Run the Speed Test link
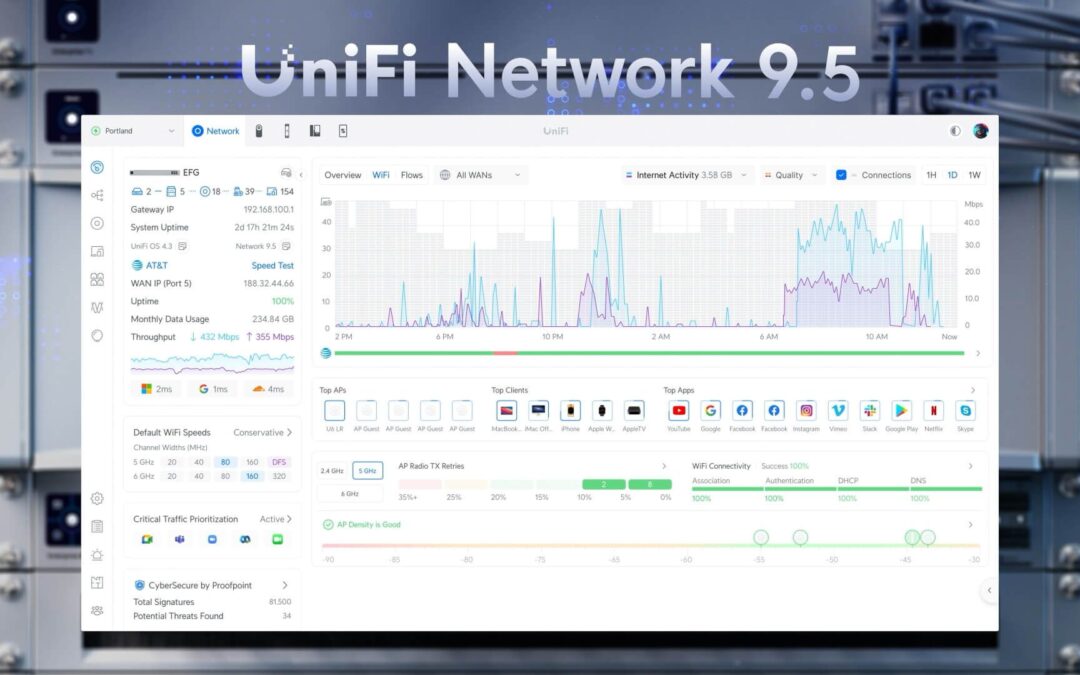Screen dimensions: 1080x675 (272, 266)
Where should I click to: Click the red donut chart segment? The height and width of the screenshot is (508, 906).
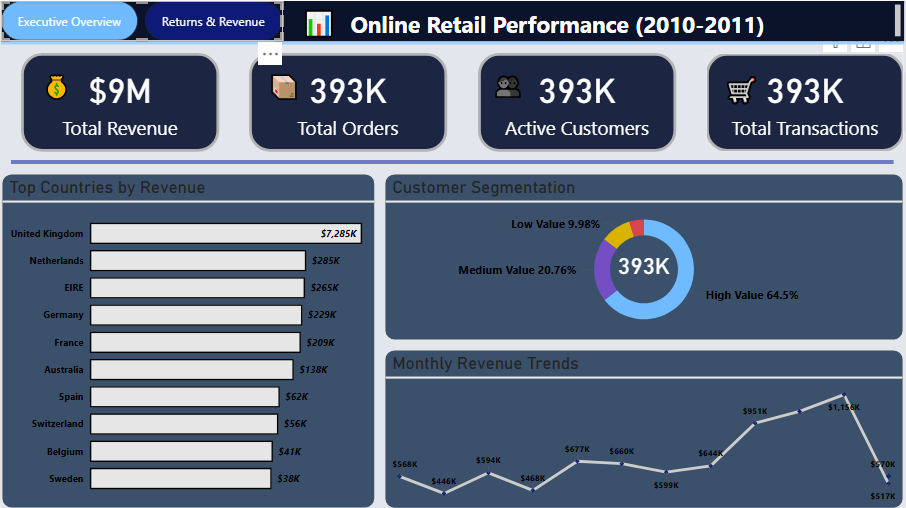click(x=637, y=228)
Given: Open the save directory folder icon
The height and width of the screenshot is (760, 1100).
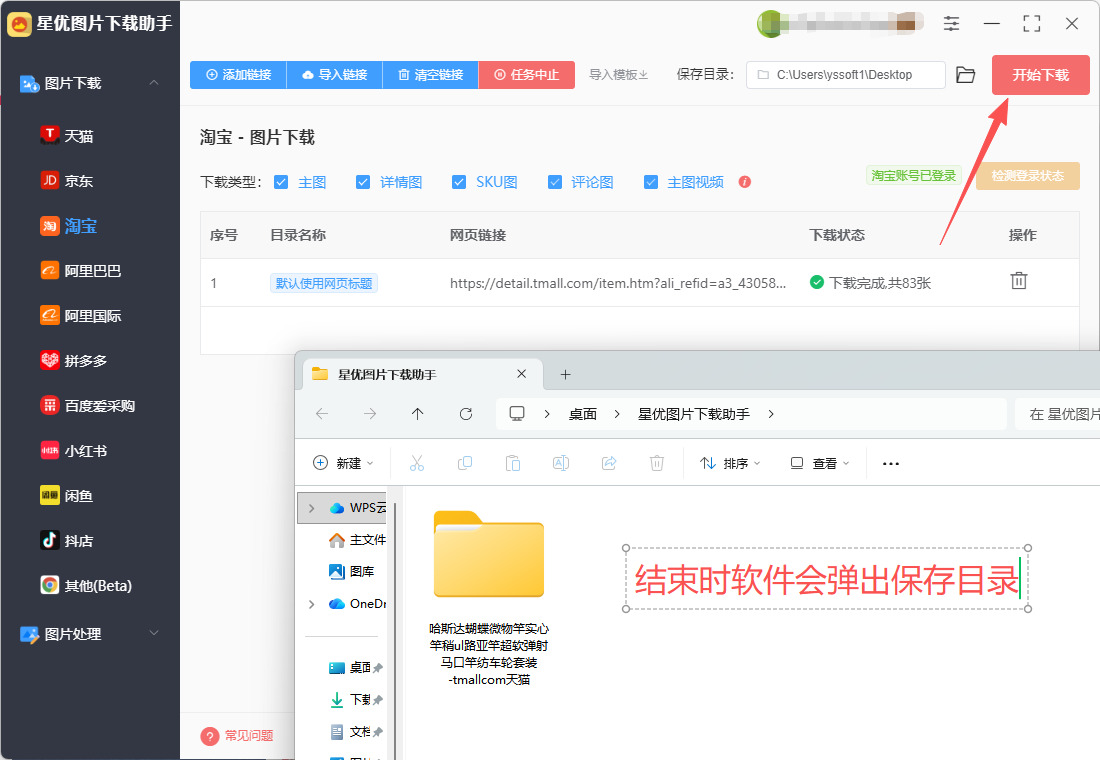Looking at the screenshot, I should pos(965,75).
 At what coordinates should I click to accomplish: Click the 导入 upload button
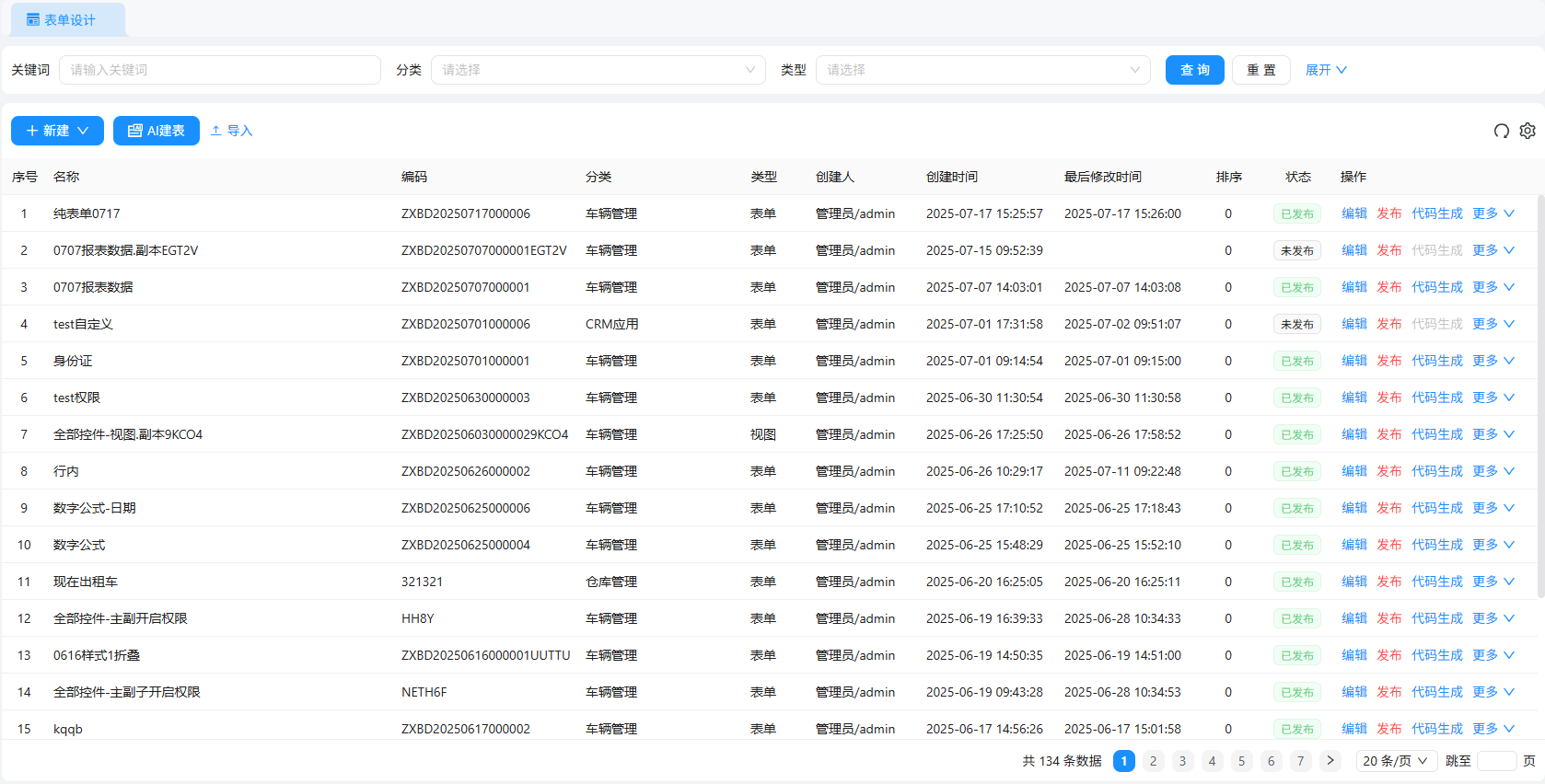231,131
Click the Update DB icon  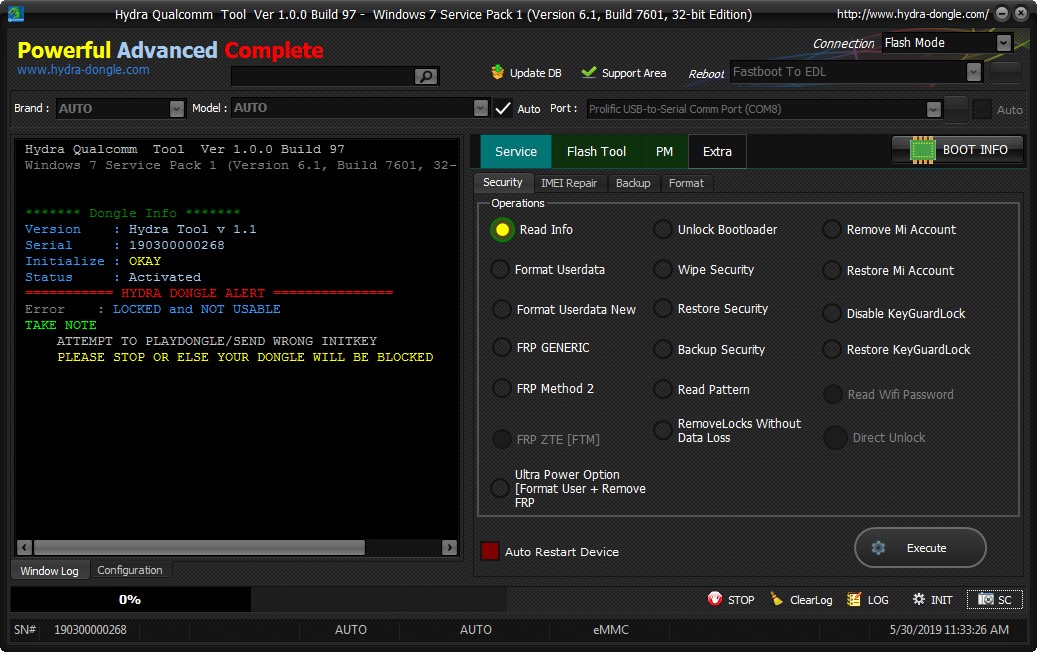point(497,72)
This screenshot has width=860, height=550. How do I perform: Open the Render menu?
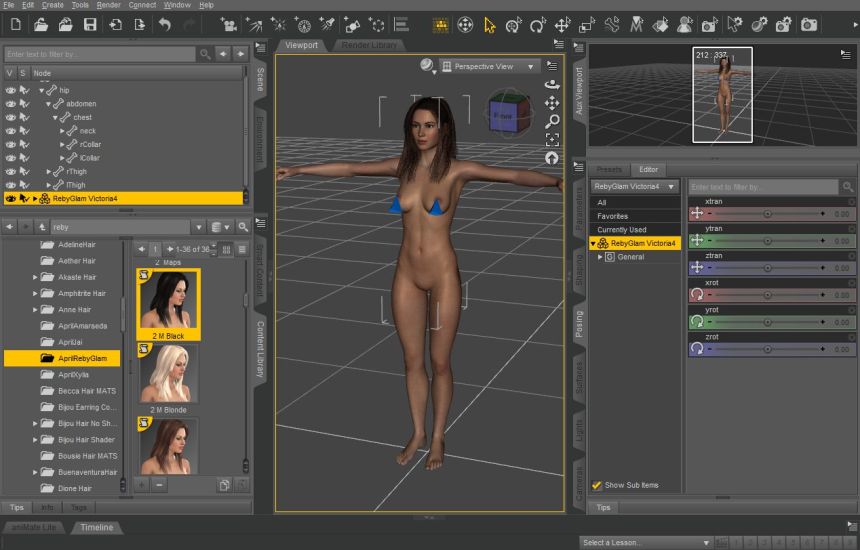pyautogui.click(x=110, y=5)
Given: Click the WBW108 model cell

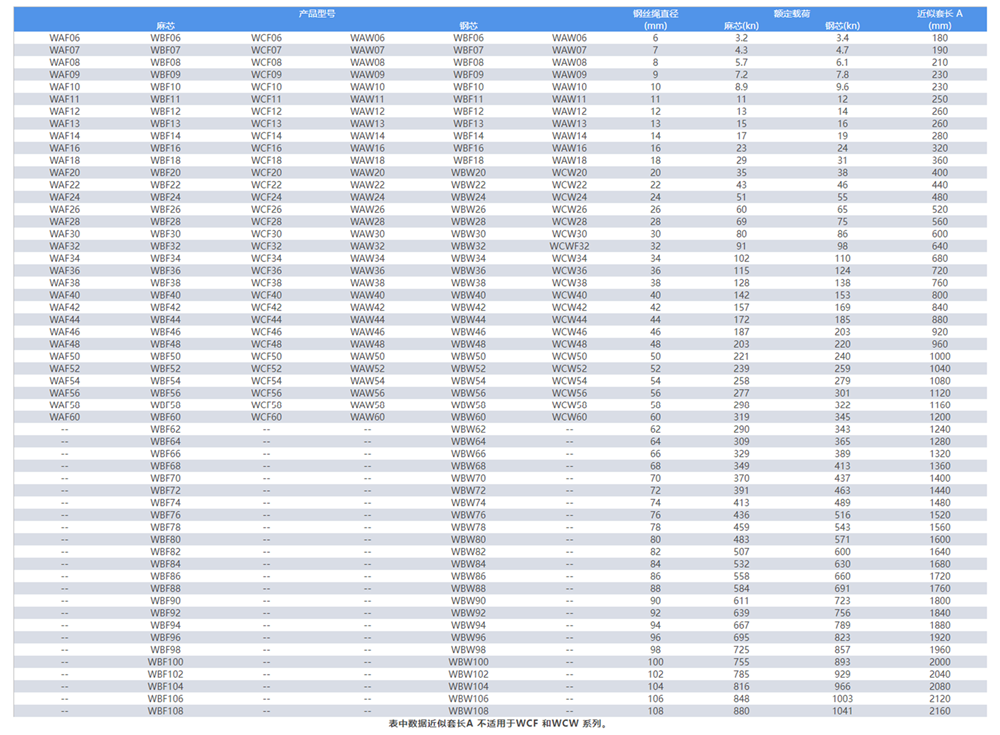Looking at the screenshot, I should [468, 711].

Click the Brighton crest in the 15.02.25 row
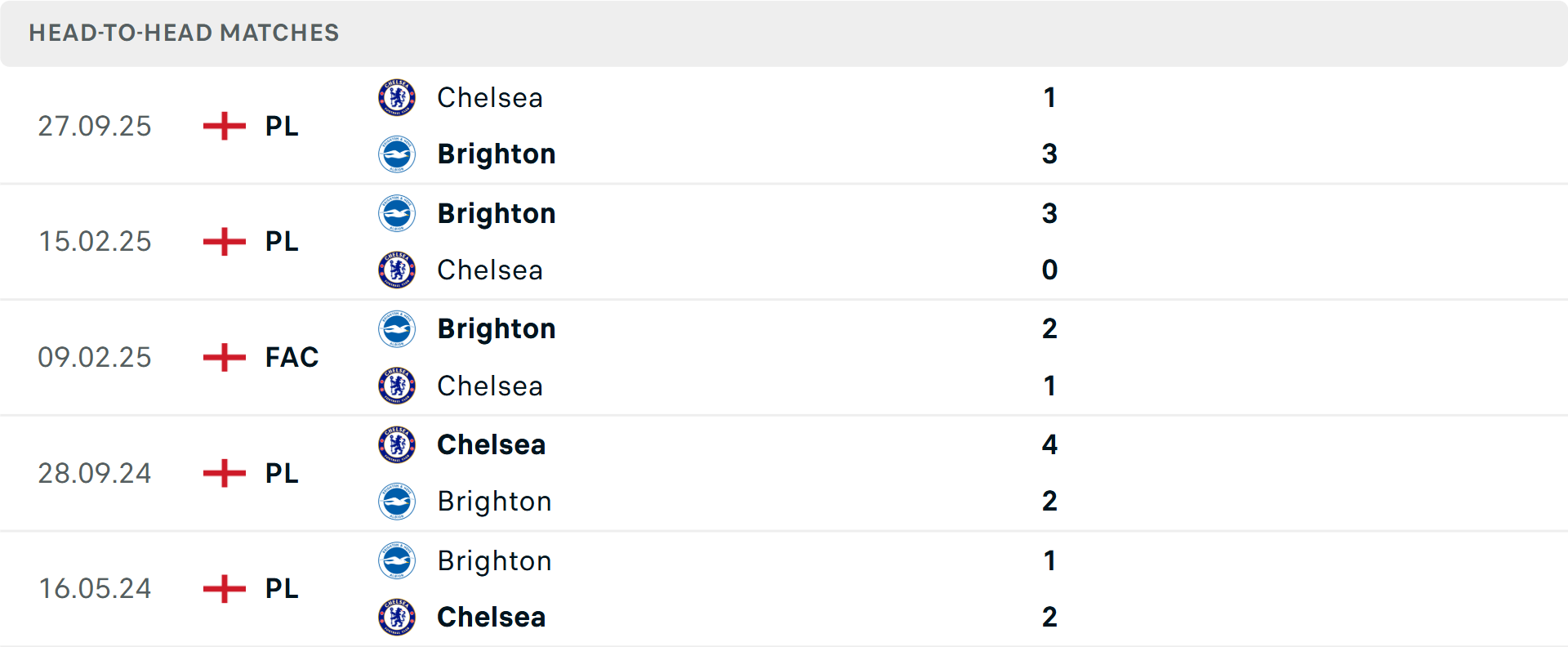point(397,213)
########
ASSIGNMENT
Repeat the listing above exactly from its first line to the line containing "Given: Open the save directory folder icon", both included, and omit the pictures.

TASK OUTPUT
Run the Speed Test link
Screen dimensions: 1080x675 (272, 266)
Where should I click to: Click the red donut chart segment? The height and width of the screenshot is (508, 906).
click(x=637, y=228)
Given: Open the save directory folder icon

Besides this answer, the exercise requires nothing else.